平日よりも週末の方が着用率が低いと思われる理由は、主に2点考えられます。

 一つめとして、平日は母子で車で外出の際、運転を邪魔されないためにも着用するが、週末、お父さんが運転する際には、甘えが出たり、夫婦で認識のズレがあって…という理由です。

  二つめは、祖父母や親戚、友人と一緒に乗車、というケースが増え、一台で移動するにはチャイルドシートを外さないと乗れない、もしくは祖父母が抱っこをしたがるから、といったことがあげられます。

 着用率もさることながら、チャイルドシートを正しく使用していない例が多くみられます。

 最初に「非常に危険な例」、次に「よくある光景の例」を取り上げ、望ましい乗せ方について申しげたいと思います。

  


  


(1) 非常に危険な例
a.運転席の父の運転する膝の上に、2〜3歳の男の子が乗っていて、2人でハンドルを握りながら運転。

b.母が運転、赤ちゃんをおんぶひもでおぶったまま。

c.子どもがサンルーフから頭を出す。

d.ワゴン車の後部荷台で2〜3人の子どもがはしゃいでいる。

e.ワンボックスカーで自由自在に移動。    

以上、チャイルドシート不使用 

(2) よくある光景の例 
a.大人5人乗りの車に大人2人+子供4人などの乗車。

b.子どもを助手席に乗せる。シートベルトもせずに乗車〜大人のシートベルトをする〜チャイルドシートの状態で、までさまざま。

c.子どもを後部座席に乗せてはいるが、チャイルドシートはなし。 

d.父が運転、母子は後ろに乗る。子どもがチャイルドシートに乗っていれば合格だが、チャイルドシートの横で母に抱っこの光景。 
 

(3) 正しい乗せ方とは?
1. チャイルドシートは子どもの指定席
  (1)、(2)-a、cではまず、チャイルドシートに子どもを乗せるという原則を大人がもれなく実行することです。

 今まで着用していなかったならば、親も反省の言葉を子どもに伝えつつ、「あなた(子ども)の安全のために必要だから」と理由を子どもに説明しましょう。納得いかない場合には、「○○ちゃんが チャイルドシートに乗らないとエンジンがかからない。お出かけしない。」とやや強く言ってみます。さもなければ、子どもをシートベルトもしくはチャイルドシートに乗せずに後部座席に座らせ、安全な場所10km/h以下の速度から不意にブレーキを踏んで、体が前にのめる体験をさせると子どもなりに受け止めてくれると思います。

「おまわりさんに叱られるから」「法律で決められたから」では子どもにわかってもらいにくいです。
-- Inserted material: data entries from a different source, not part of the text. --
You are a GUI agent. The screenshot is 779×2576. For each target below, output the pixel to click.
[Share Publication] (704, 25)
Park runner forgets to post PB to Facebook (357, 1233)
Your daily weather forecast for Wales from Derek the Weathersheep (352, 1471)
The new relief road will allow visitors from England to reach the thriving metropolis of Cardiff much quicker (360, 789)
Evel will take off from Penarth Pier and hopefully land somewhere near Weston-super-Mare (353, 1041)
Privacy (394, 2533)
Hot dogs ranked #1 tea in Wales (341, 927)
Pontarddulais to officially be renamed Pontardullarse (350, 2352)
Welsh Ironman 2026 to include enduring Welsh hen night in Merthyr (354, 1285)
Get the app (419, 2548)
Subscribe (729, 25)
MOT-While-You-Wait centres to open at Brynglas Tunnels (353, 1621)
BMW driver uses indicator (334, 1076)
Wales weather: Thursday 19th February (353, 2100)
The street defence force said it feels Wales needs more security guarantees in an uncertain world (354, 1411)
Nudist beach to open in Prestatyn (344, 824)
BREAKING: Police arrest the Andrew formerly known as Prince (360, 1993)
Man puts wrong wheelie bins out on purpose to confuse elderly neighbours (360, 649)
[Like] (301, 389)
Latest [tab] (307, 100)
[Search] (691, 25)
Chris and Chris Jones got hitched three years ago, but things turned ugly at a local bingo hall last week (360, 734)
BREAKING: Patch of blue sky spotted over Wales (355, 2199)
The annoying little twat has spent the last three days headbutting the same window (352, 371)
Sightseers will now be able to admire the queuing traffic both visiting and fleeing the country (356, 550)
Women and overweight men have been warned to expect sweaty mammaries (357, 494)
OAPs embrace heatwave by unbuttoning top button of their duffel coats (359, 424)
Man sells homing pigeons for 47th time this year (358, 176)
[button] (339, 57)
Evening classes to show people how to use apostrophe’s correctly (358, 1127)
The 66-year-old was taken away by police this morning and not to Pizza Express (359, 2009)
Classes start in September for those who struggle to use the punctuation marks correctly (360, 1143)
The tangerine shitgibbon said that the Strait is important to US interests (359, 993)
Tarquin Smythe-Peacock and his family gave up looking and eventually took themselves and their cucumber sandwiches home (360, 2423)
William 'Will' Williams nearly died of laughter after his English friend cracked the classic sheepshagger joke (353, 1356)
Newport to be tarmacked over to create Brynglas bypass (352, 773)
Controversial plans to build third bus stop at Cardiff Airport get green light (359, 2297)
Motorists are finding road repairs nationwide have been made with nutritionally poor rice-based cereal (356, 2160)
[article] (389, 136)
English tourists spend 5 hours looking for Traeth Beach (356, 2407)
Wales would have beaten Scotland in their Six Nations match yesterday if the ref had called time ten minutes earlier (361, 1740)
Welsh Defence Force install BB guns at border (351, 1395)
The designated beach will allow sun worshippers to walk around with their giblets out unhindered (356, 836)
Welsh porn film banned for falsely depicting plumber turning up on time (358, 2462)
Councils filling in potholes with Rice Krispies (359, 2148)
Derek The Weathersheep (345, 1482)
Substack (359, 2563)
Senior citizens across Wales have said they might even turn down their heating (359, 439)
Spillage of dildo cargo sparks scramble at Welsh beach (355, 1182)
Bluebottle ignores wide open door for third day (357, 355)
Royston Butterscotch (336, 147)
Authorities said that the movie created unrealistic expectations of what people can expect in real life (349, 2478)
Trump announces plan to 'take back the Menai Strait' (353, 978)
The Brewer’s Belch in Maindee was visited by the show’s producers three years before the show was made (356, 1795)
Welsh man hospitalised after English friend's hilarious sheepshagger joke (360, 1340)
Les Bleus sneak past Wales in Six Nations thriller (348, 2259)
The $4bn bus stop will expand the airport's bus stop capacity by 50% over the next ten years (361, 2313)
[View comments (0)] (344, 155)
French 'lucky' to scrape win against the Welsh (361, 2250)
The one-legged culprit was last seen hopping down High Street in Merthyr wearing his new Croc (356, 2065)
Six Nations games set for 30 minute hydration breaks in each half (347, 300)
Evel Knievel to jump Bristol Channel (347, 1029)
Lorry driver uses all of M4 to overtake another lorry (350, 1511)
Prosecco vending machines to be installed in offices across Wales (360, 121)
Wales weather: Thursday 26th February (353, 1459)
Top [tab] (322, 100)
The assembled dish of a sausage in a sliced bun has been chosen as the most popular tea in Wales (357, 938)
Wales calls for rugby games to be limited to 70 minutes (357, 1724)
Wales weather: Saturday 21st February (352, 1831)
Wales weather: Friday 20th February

(2)-cでは、子どもは前席の父母と話をするうちについ、運転席と助手席の間の空間に身を乗り出してきます。この状態で事故に遭うと子どもは外に放り出される可能性もありますので大変危険です。 

2.正しく使ってこそ安全
 チャイルドシートはシートベルトで固定し、チャイルドシート内の肩ベルトで子どもの体を留めてはじめて安全を守ることができるもの。
  (1)-fのような使用法ではカープやブレーキの際、揺らいだり、チャイルドシートの重さが子供の背中に加わって前に倒れるので、かえって危険です。取扱説明書を見ながら正しく装着し、子どもを乗せましょう。

3.子どもの数だけチャイルドシート 
  (2)-aも来年4月1日からは6歳未満の子どもならば使用義務の対象になります。人数分のチャイルドシートがない場合は、お互いの安全のため、乗せるのを断る勇気を持ちましょう。大人のシートベルトを子どもの首に当たらないようにする“シートベルトパッド”で代用は減点の対象に。

  チャイルドシートを せず、2人以上の子どもを後部座席に乗せると、ウィンドーボタン、ロックボタンをいたずらしがちです。チャイルドシートに乗せ、チャイルドロックのある車なら、かけてしまうのが賢明です。

4.助手席は特等席? 
  (2)-bは本当に多い例。後部座席に比べ、助手席は視野もシートも広いため、子どもは乗りたがります。
  しかし、万一、衝突の際、フロントガラスを突き破って放り出される可能性を考えれば大変危険です。ボタン類、レバーにも手が届きやすい点も運転者にとって危険です。助手席は大人の席と徹底させるた め、お父さんが運転の際、お母さんは助手席に乗るべきです。

  1人目のとき(2)-d、下の子が生まれると上の子が助手席、後部座席に母と赤ちゃん(下の子)というケースもよく見うけられます。ぐずると困る、様子がわからない、かわいそうだからと後部座席に座るお母さんの多くは言いますが、乗車前に空腹、おむつ、暑さ等赤ちゃんのぐずりの原因を減らすことやフロントミラーや日除けら挟んで後部座席の様子がわかるミラーを利用すれば、お母さんが助手席でも大抵大丈夫です。

  あとは子供とチャイルドシートを信頼し、こまめに休憩をとることで対応していただきたいと思います。
 
 

以上、一番重要なのは子どもは後部座席に正しく装着されたチャイルドシートに必ず乗せることです。

  近場の外出でチャイルドシートを使わないケースが報告されますが、あくまで大人の都合。面倒でも車に乗る時は100%チャイルドシートを使うよう心がければ子どももそれが習慣として身についていきます。

 「子どもが嫌がるから」の原因を作っているのは、チャイルドシートを常に使わない大人の態度なのです。今からでも正しい習慣をつけていきましょう。子どもを交通事故から守るのは親なのですから。